Algebraic-Programming / pytorch-hccl-tests

Other
3 stars 0 forks source link

Add backend-agnostic correctness test, particularly for async ops #10

Open learning-chip opened 1 year ago

learning-chip commented 1 year ago

Asynchronous/non-blocking communications are among the most critical optimizations in large model training, but they are prone to error. For example, batch_isend_irecv results in wrong data with NCCL backend until fixed in torch 1.13; same operation does not even run with current version of HCCL backend.

For existing correctness checks, See the assertEqual calls in distributed_test.py of PyTorch main repo -- many tests are NCCL-specific. On the other hand, HCCL backend currently has very limited test coverage -- async ops are not tested at all :(

The unified unit test should assert the same expected behavior under both hccl and nccl backends.

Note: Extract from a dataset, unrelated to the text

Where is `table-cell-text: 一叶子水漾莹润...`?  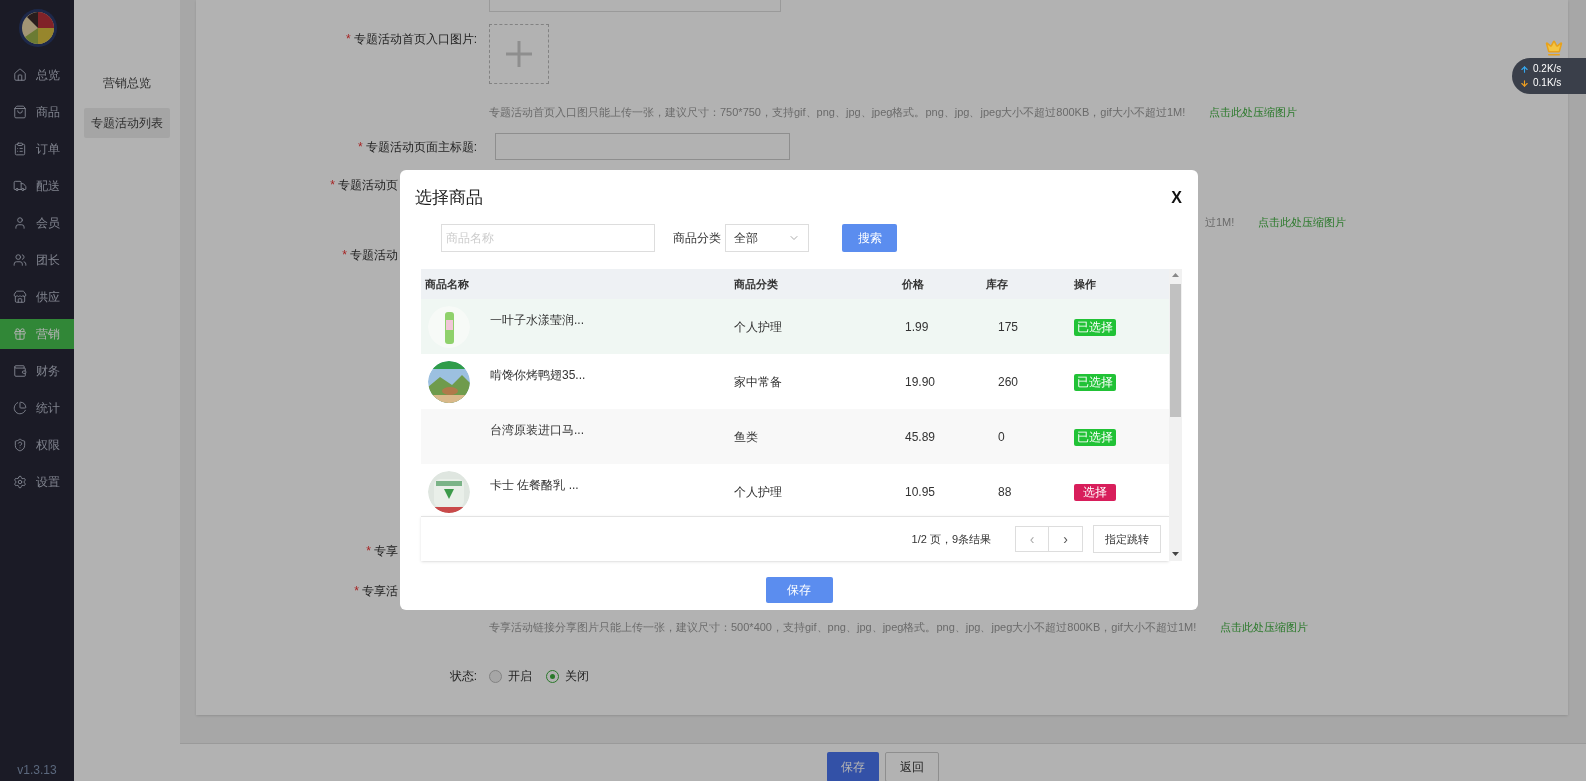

This is the major assumption when porting frameworks like Megatron and DeepSpeed to NPU. When the behavior differs, extra adapter logic must be added.

The correctness test suite should be separated from the OSU-style benchmark #8, which focuses on performance numbers. Like torch_comm_test.osu_bench and torch_comm_test.unit_test as two separate namespaces.

learning-chip commented 1 year ago

An example of inadequate check vs proper check: see test_batch_isend_irecv_nccl in 1.11 vs 1.13:

Only 1.13 performs self.assertEqual(recv_tensors[src], expected_tensors[src]), which is what we need here.